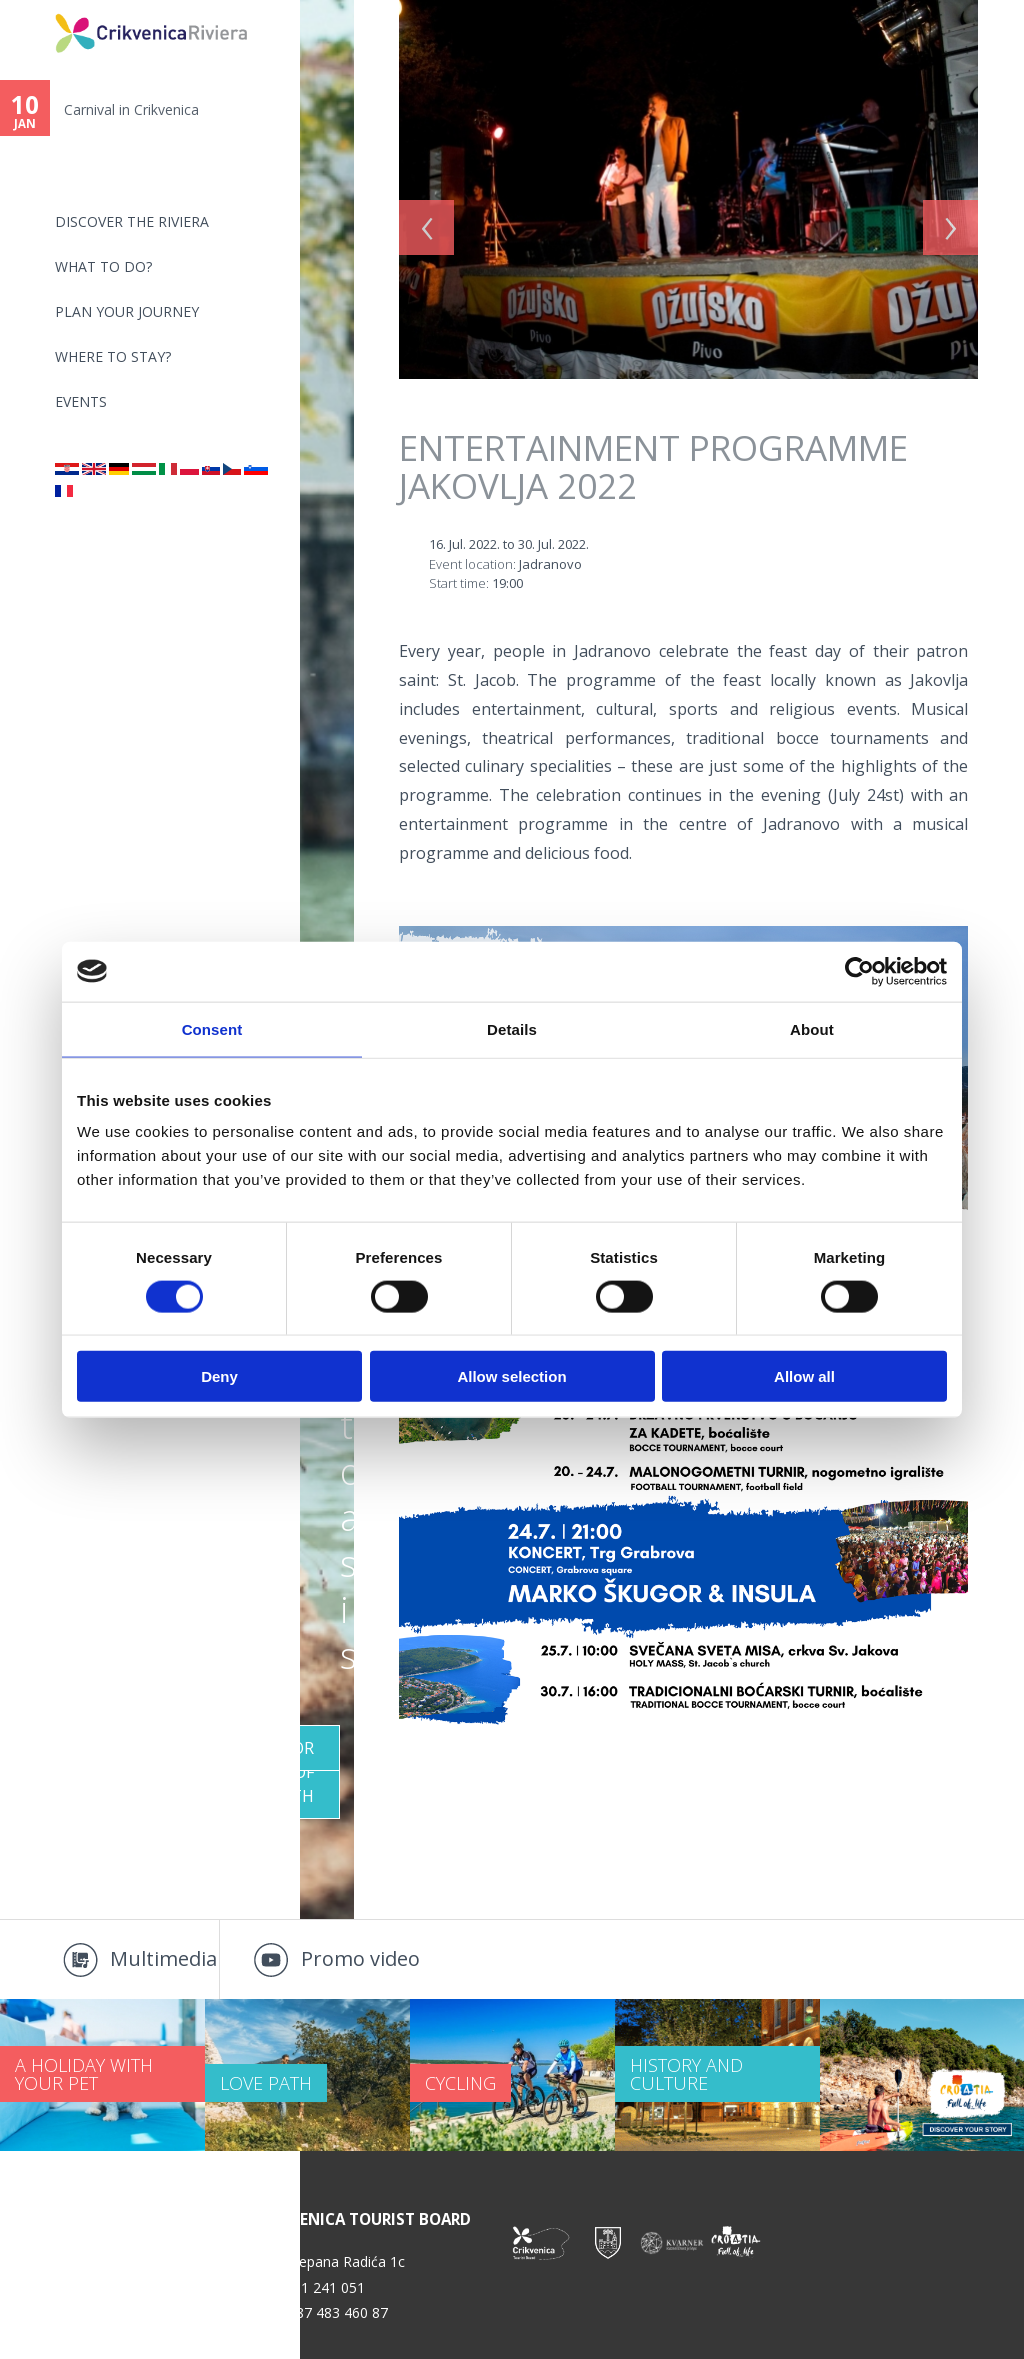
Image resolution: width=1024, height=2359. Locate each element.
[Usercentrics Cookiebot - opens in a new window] (859, 971)
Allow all (804, 1376)
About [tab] (812, 1028)
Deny (219, 1376)
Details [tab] (512, 1028)
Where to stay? (113, 356)
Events (81, 401)
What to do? (103, 266)
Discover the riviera (132, 221)
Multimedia (163, 1958)
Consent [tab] (212, 1028)
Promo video (360, 1958)
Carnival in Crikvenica (131, 109)
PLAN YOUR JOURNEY (127, 311)
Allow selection (511, 1376)
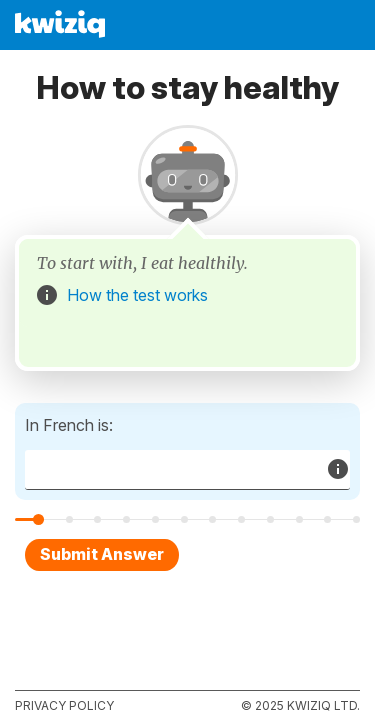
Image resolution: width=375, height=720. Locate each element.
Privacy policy (64, 705)
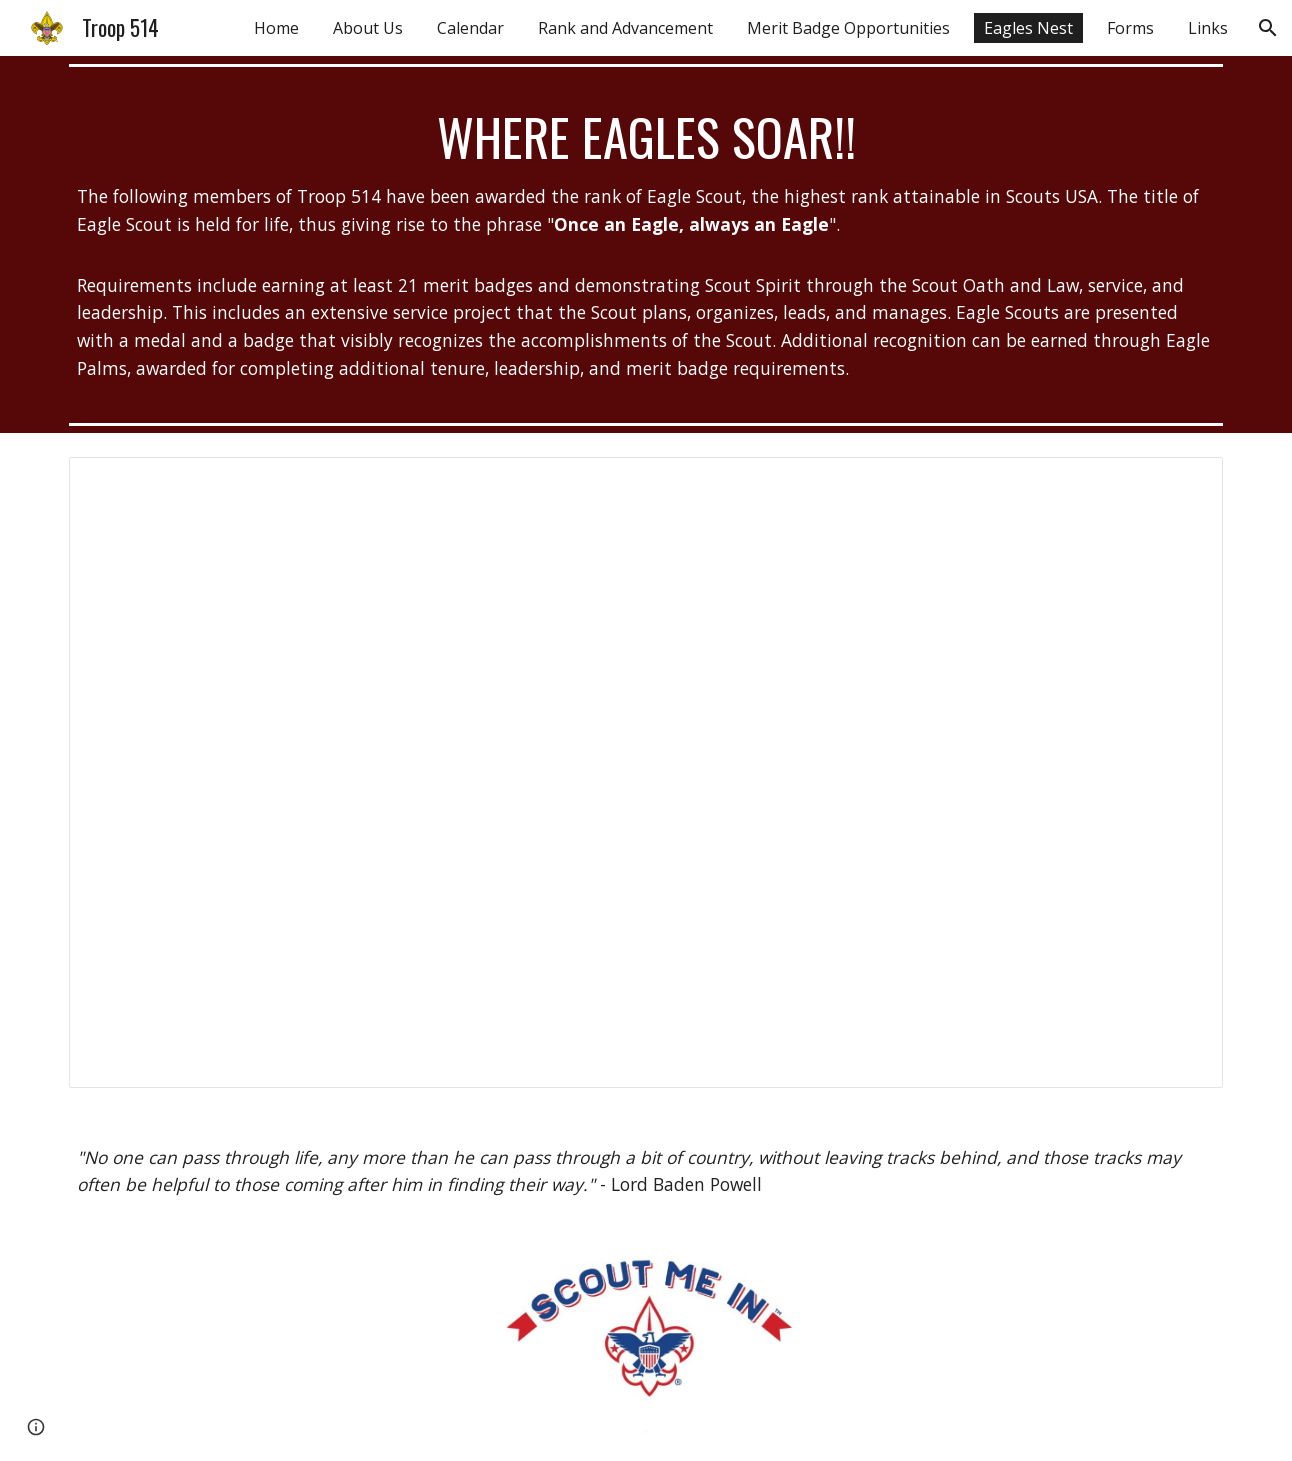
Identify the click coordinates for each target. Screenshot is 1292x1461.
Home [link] (276, 28)
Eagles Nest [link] (1028, 28)
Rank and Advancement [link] (625, 28)
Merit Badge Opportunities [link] (848, 28)
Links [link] (1208, 28)
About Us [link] (368, 28)
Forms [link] (1130, 28)
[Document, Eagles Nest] (646, 772)
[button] (1268, 28)
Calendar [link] (470, 28)
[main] (646, 244)
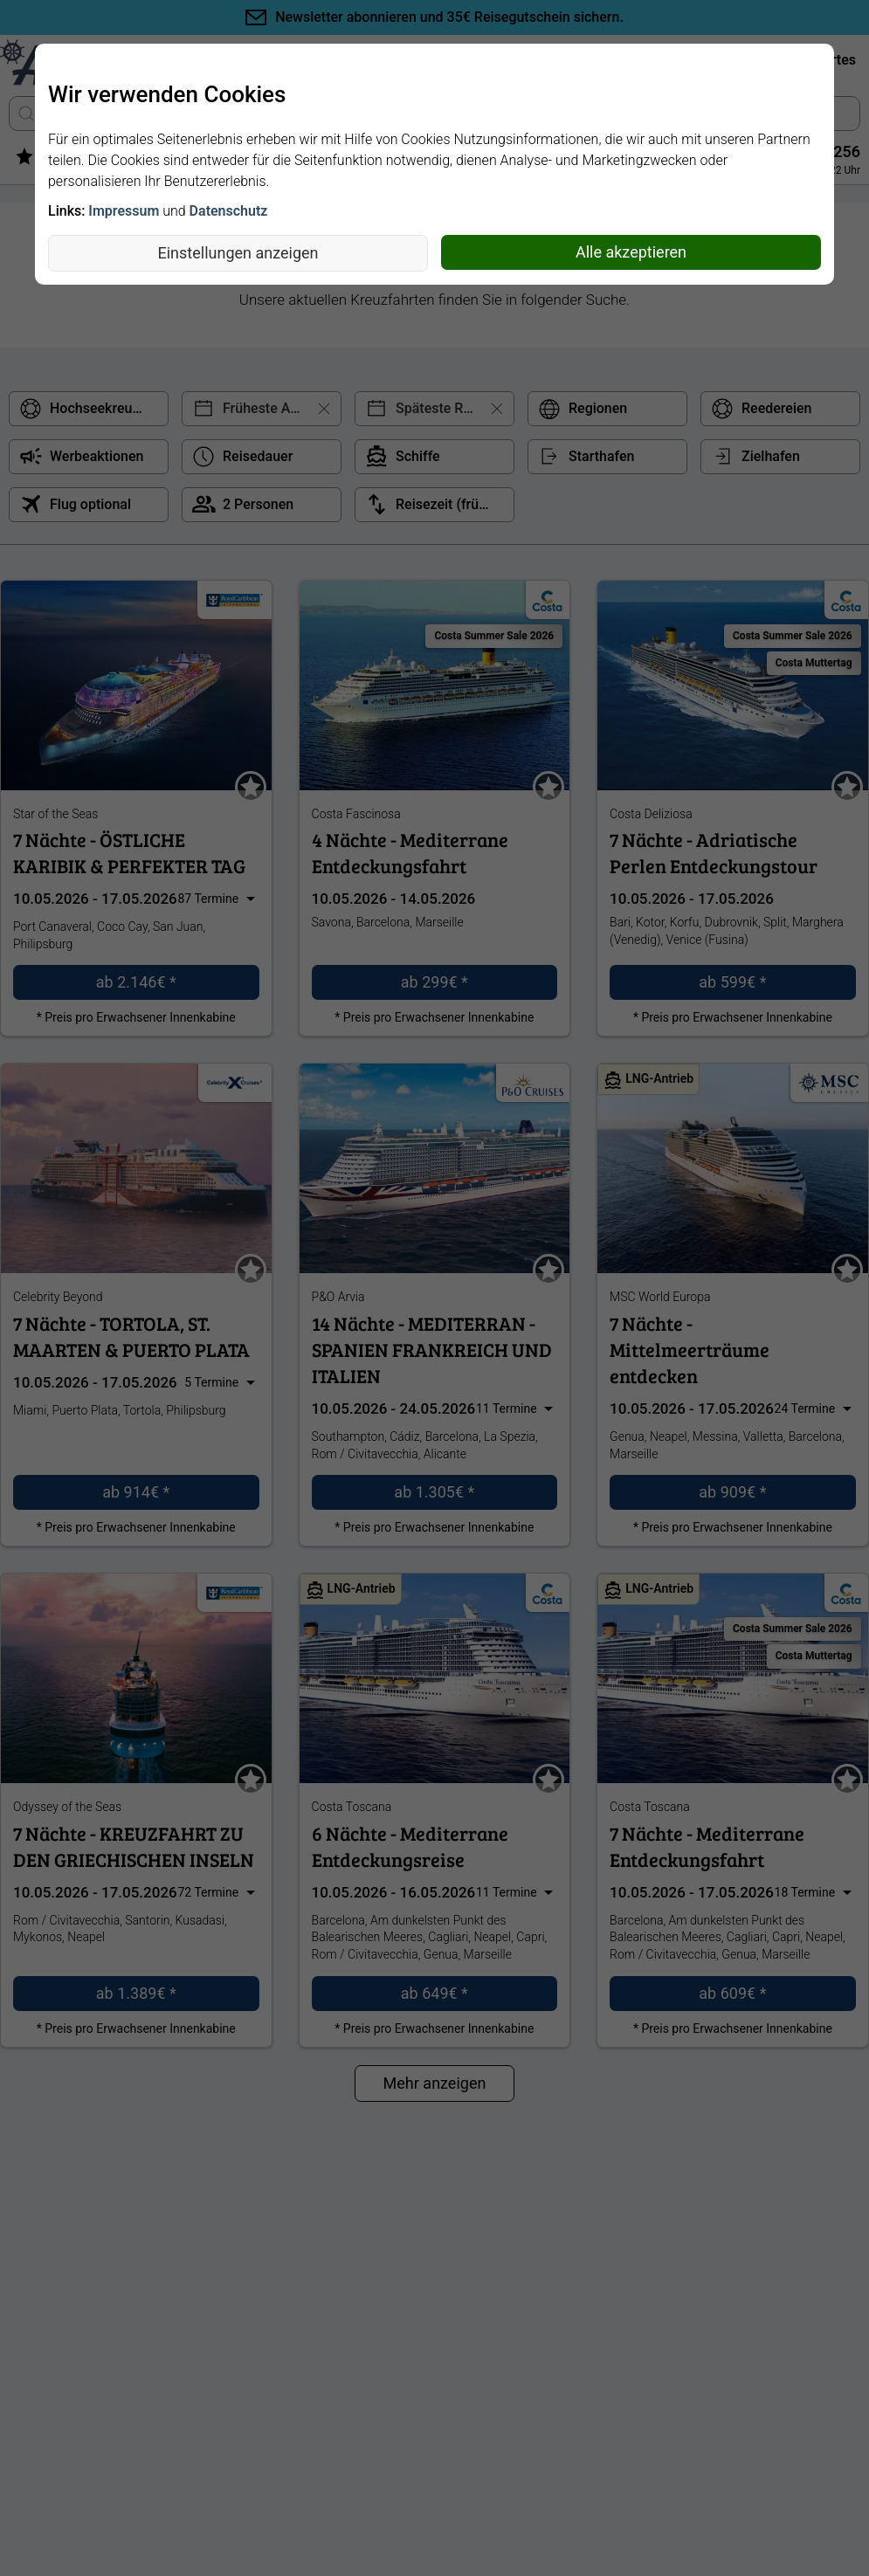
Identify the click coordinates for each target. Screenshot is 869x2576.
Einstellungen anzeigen (238, 253)
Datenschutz (229, 211)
########################################
● Your objective: Change "Identify" to "Determine" in everything from the line containing "Screenshot is 1292x1461." down to the end of the records, leaving all else as it stands. Give back only those lines, and leave the pictures out.

● Answer for the task:
Determine the click coordinates for each target. Screenshot is 1292x1461.
Home [link] (276, 28)
Eagles Nest [link] (1028, 28)
Rank and Advancement [link] (625, 28)
Merit Badge Opportunities [link] (848, 28)
Links [link] (1208, 28)
About Us [link] (368, 28)
Forms [link] (1130, 28)
[Document, Eagles Nest] (646, 772)
[button] (1268, 28)
Calendar [link] (470, 28)
[main] (646, 244)
Determine the click coordinates for each target. Screenshot is 869x2576.
Einstellungen anzeigen (238, 253)
Datenschutz (229, 211)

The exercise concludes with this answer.